Items listed in a dataset
• • • • • • •

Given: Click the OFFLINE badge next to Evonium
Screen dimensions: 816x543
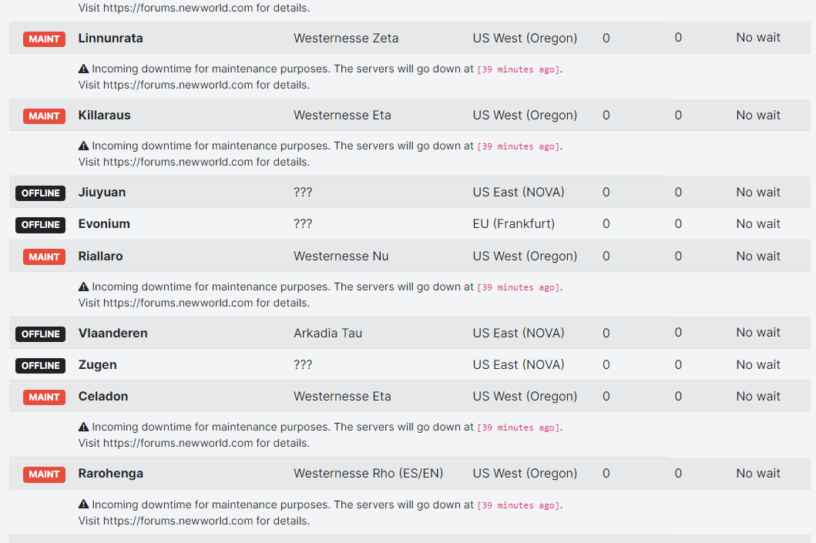Looking at the screenshot, I should pos(41,225).
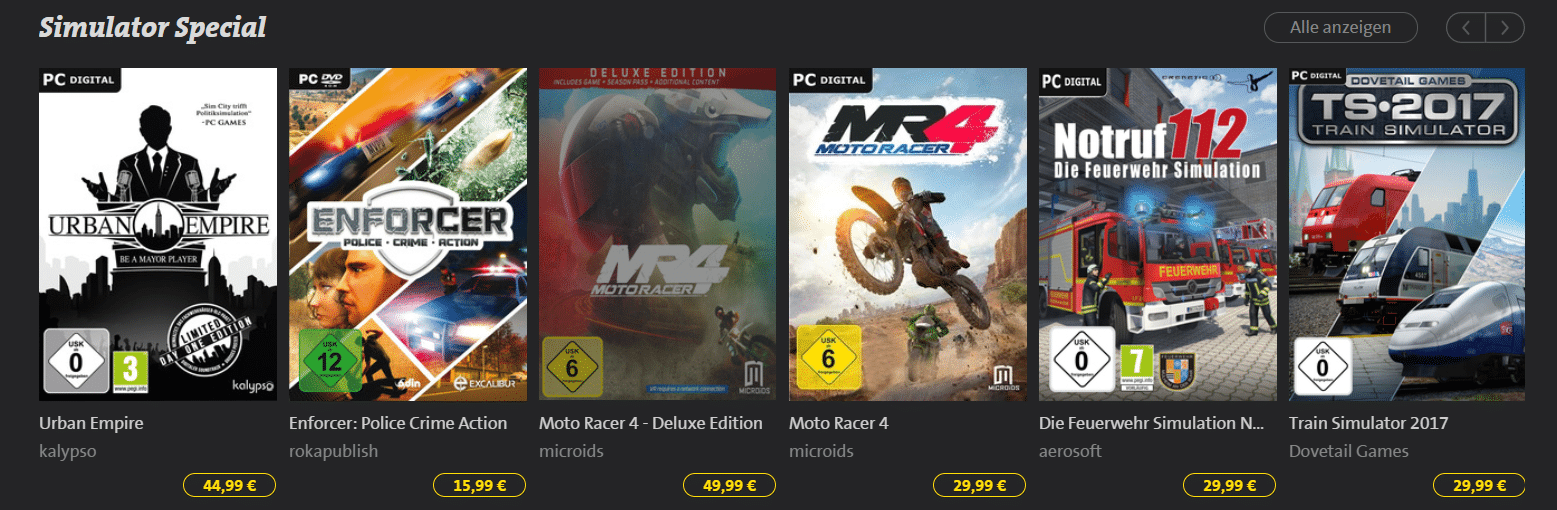The image size is (1557, 510).
Task: Click the 44,99 € price button
Action: point(230,486)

• • • • • • •

The entries above are to be printed again word for word, with every picture removed.

» **Output for this task**:
Given: Click the OFFLINE badge next to Evonium
Screen dimensions: 816x543
Looking at the screenshot, I should pos(41,225).
The image size is (1557, 510).
Task: Click the 44,99 € price button
Action: point(230,486)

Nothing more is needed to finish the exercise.